「SUNFLOWER」

「明るいほうへ」。それが太陽の示す言葉なら、信じて損はないでしょう。人々が素晴らしいと思う世界が、暗い闇の中にあるとは思えませんから。ただし、信じるのは太陽の言葉ではありません。自分自身です。疑いなく自分をどこまで信じることができるか。多くの場合、それが夢を実現できるかどうかのターニングポイントとなってくるものです。何をその手にするのか、最後に決断するのは、やはり自分自身ですから。夢や願いを持っていても、長く暗い闇の中からなかなか抜け出せないのは、きっと、「どうせ無理だから」という諦めの心に支配されているからに違いありません。

日本のきものと同じような危機的状況に陥ったことのある産業はたくさんあります。スイスの時計産業もその一つです。それは、クォーツ・クライシスと呼ばれました。1969年に日本の時計メーカーが発売した世界初のクォーツ式腕時計が、瞬く間に世界を席巻し、スイス時計産業は壊滅的な状況に陥ったのです。この危機的状況は、その後も機械式時計の生産を諦めなかった人々の意志によって乗り越えられ、それ以前にも増して機械式時計のファンが増える結果を導きましたが、ほんとうの復活の理由は未だによくわかっていないそうです。しかしながら、スイスの時計職人の意地と情熱が、クライシスから抜け出す原動力になったことは間違いありません。「スウォッチ」という時計をクリエイトし、復興に貢献した現スウォッチグループ会長のニコラス・G・ハイエック氏は、自らをアーティストだと語り、今も第一線で時計をクリエイトし続けています。彼のような人物こそ、日本のきもの業界には見習って欲しいものです。
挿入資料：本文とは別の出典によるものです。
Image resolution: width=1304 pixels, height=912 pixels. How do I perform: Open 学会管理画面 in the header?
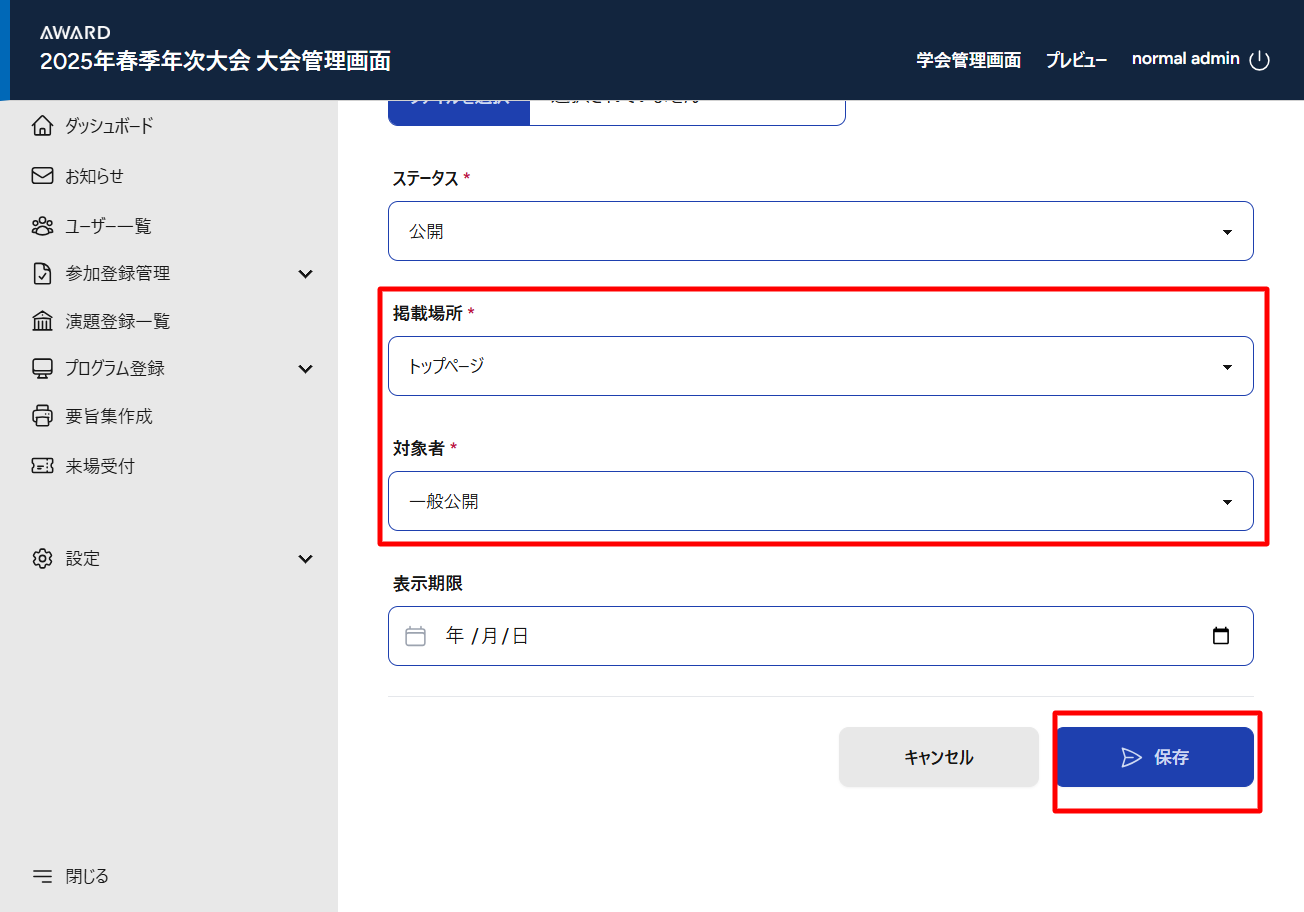click(968, 60)
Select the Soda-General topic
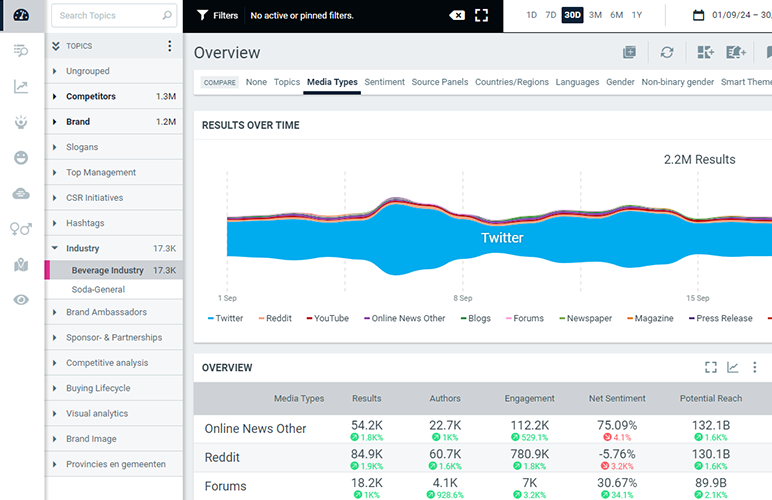 [x=98, y=289]
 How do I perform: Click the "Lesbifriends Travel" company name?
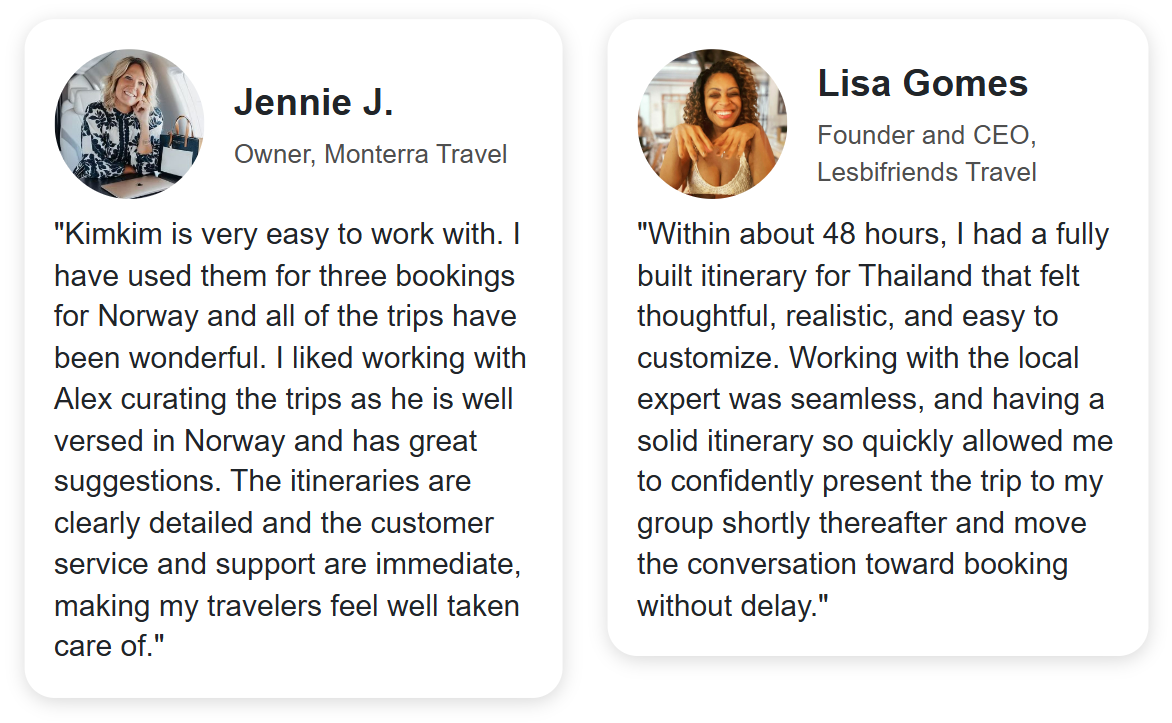pyautogui.click(x=926, y=172)

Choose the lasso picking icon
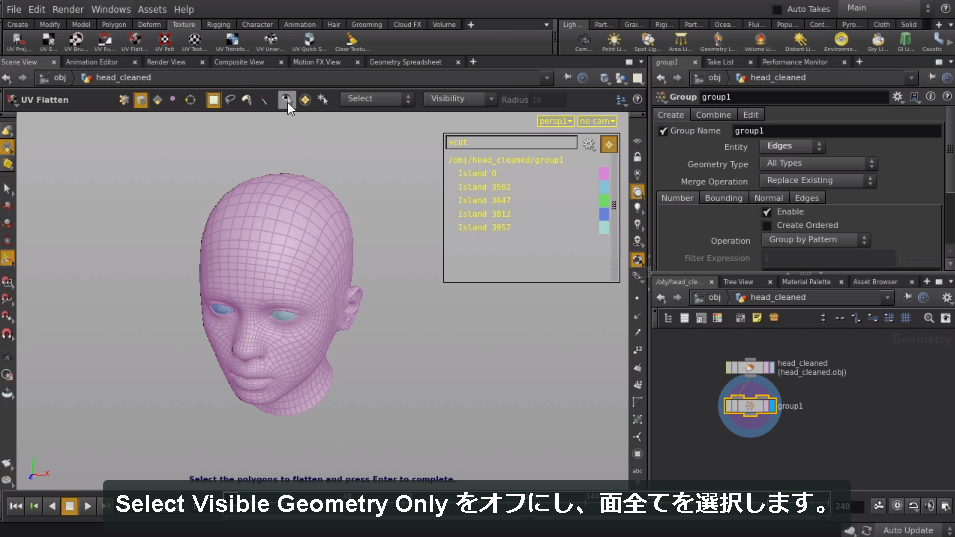pos(230,99)
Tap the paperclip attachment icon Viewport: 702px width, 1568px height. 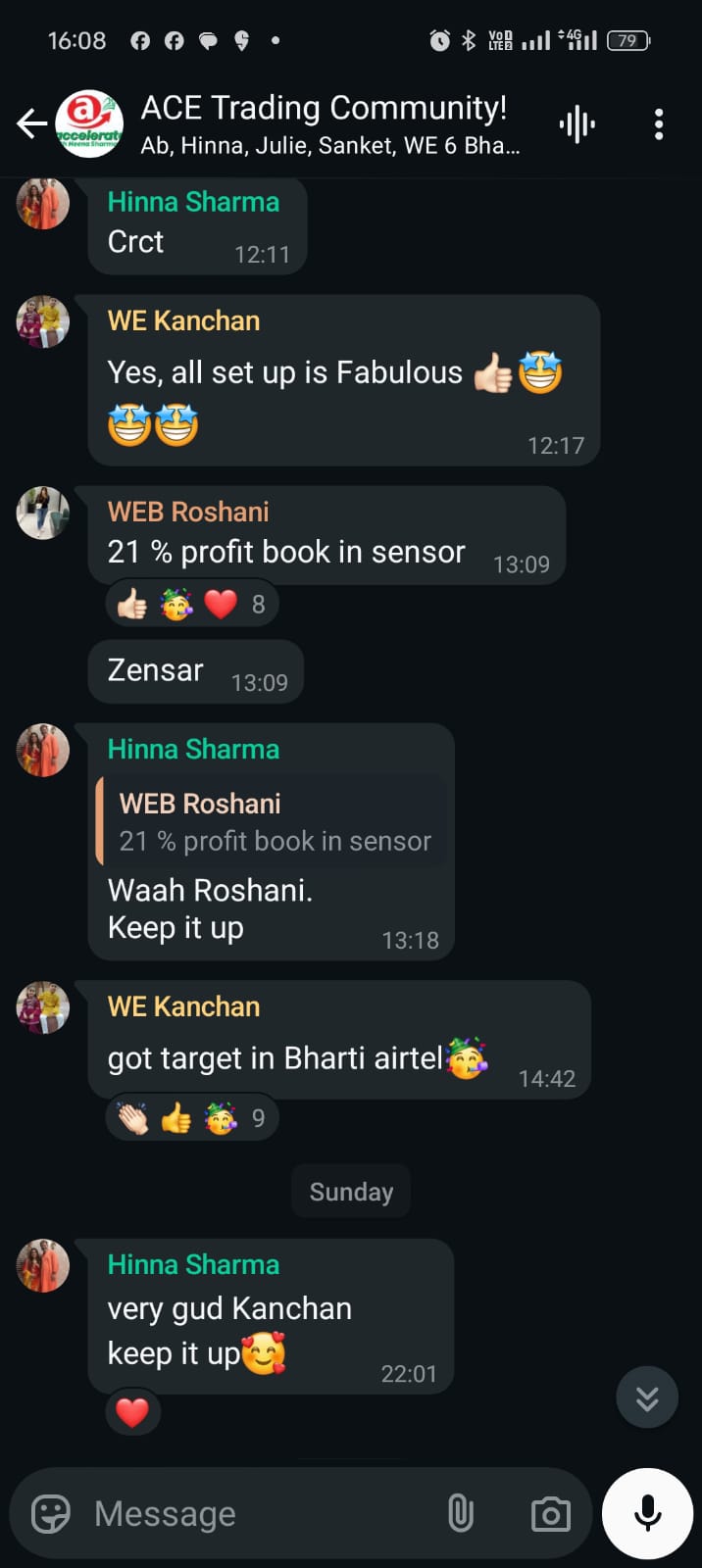pyautogui.click(x=460, y=1513)
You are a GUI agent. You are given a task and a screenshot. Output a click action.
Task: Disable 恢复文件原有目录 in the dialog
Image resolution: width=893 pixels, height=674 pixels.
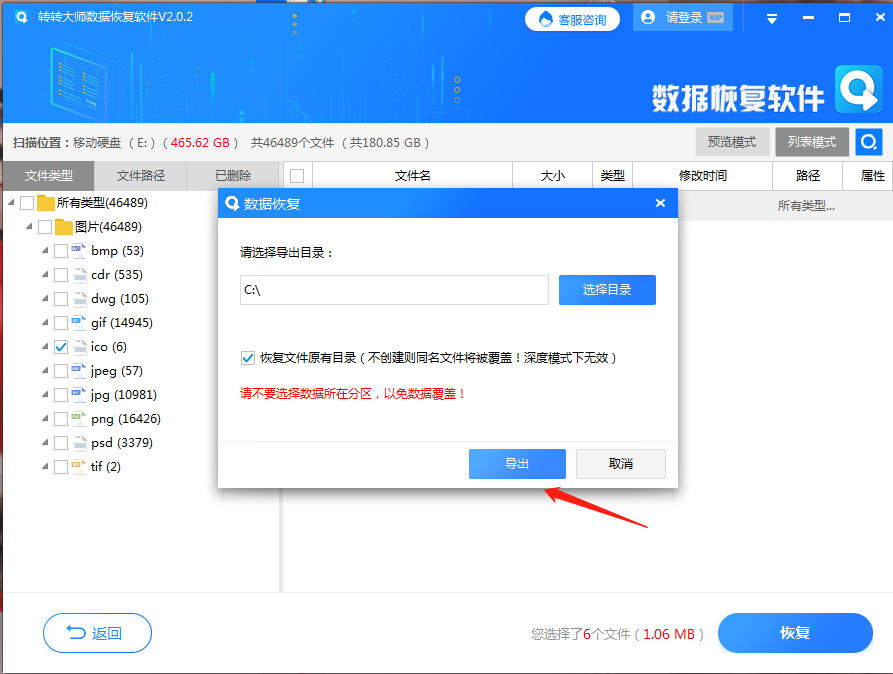pos(247,356)
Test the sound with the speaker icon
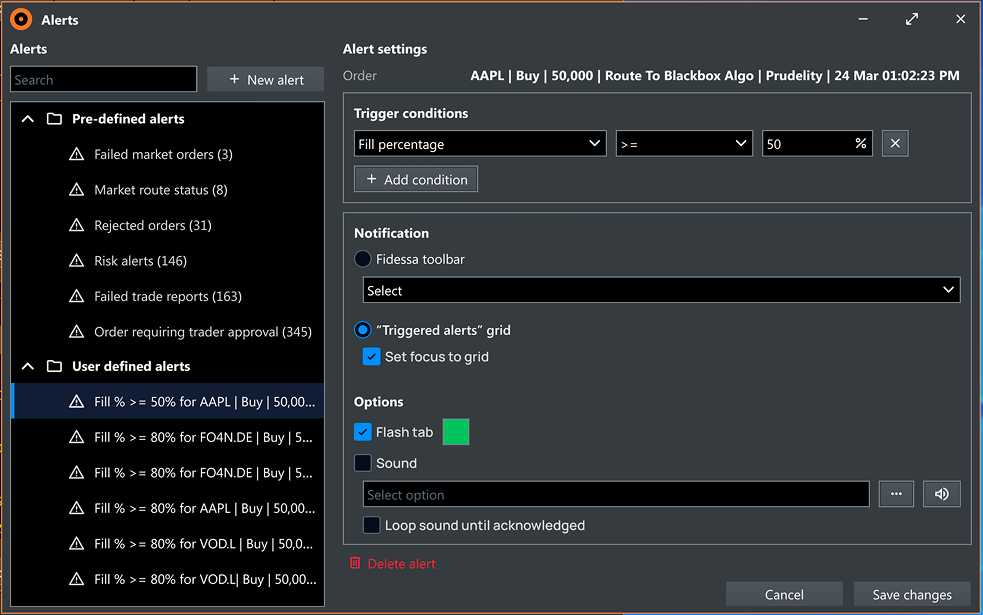Screen dimensions: 983x615 (x=941, y=493)
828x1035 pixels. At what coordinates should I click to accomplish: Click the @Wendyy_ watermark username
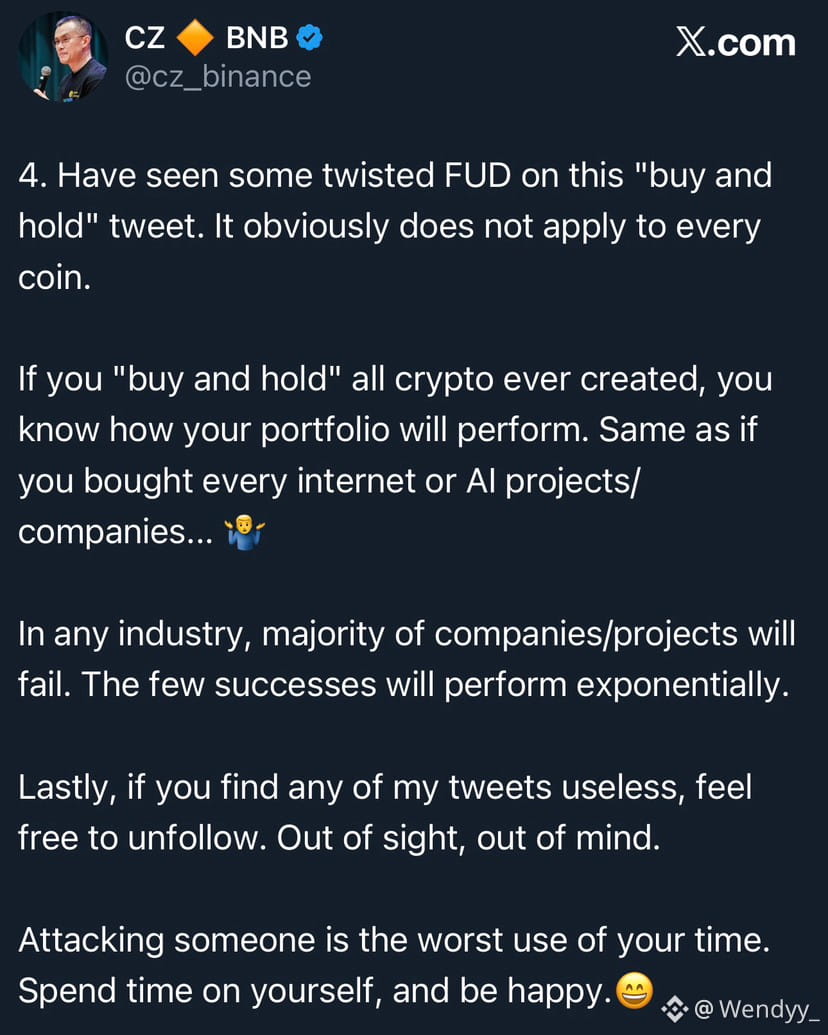(757, 1008)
今もなお、未だにその活路を見出せているとは言えない着物業界ですが、スイスの時計産業のような変革の芽が、少しずつ起こり始めています。機械式時計が、CDに置き換わったレコードとは同じ運命を辿らなかったように、和服も完全に洋服に置き換わることはないでしょう。それを信じてか、
きものを諦めない業界内の元気な人たちが、新しい取り組みに挑戦しています。たとえば、マーケットインの思考を取り入れた、ある意味当たり前な製造販売のあり方を実践し、成功している方々がたくさん現れているのです。もちろん、同じ取り組みを幾度となく試みても成功したとは言えない事例も過去に数多く見受けられます。それらについては成功事例との違いを十分に比較分析すべきでしょう。また、マーケットインといえども、不必要に消費者嗜好に媚びる必要はなく、個々のカラーとポリシーを持って望むことが重要です。そうしたことも踏まえて、成果をあげている人たちの提供する商品は、手にする消費者にも喜ばれています。こうした理想的とも思える構図を見ていると、業界全体にそうした気風がみなぎらない限り、きものは危機的状況から逸脱できないとも思えますが、すでにそれを業界に期待するのは無理だと決め付ける人も多いようです。それでも、そろそろほんとうに業界をあげてそうした意識を持つしかないでしょう。きものを創出する側の人たちには、いわゆる単なる「きもの作家」ではなく、ハイエック氏のような、自らをプロデュースしてゆける「クリエイター」であって欲しいと願います。そんな人々が創出してゆく製品こそが、本物のブランドと化してゆくに違いないからです。

「明るいほうへ」。一面の花畑は、その鮮やかな色と香りで人の心を癒してくれます。香り高い花々は、どんな名前の人の前でも鮮やかに咲き乱れ、そのお返しに名を問うこともありません。自然が織りなす美しさは、そんな当たり前な世界の中に広がっているものです。美しいだけでなく、たとえば向日葵の花は、秘める花言葉で「あなたはすばらしい」と、眺める人を励ましてもくれます。向日葵のように明るい場所に導いてくれる、そんなきものを作り出して欲しいと願います。心より。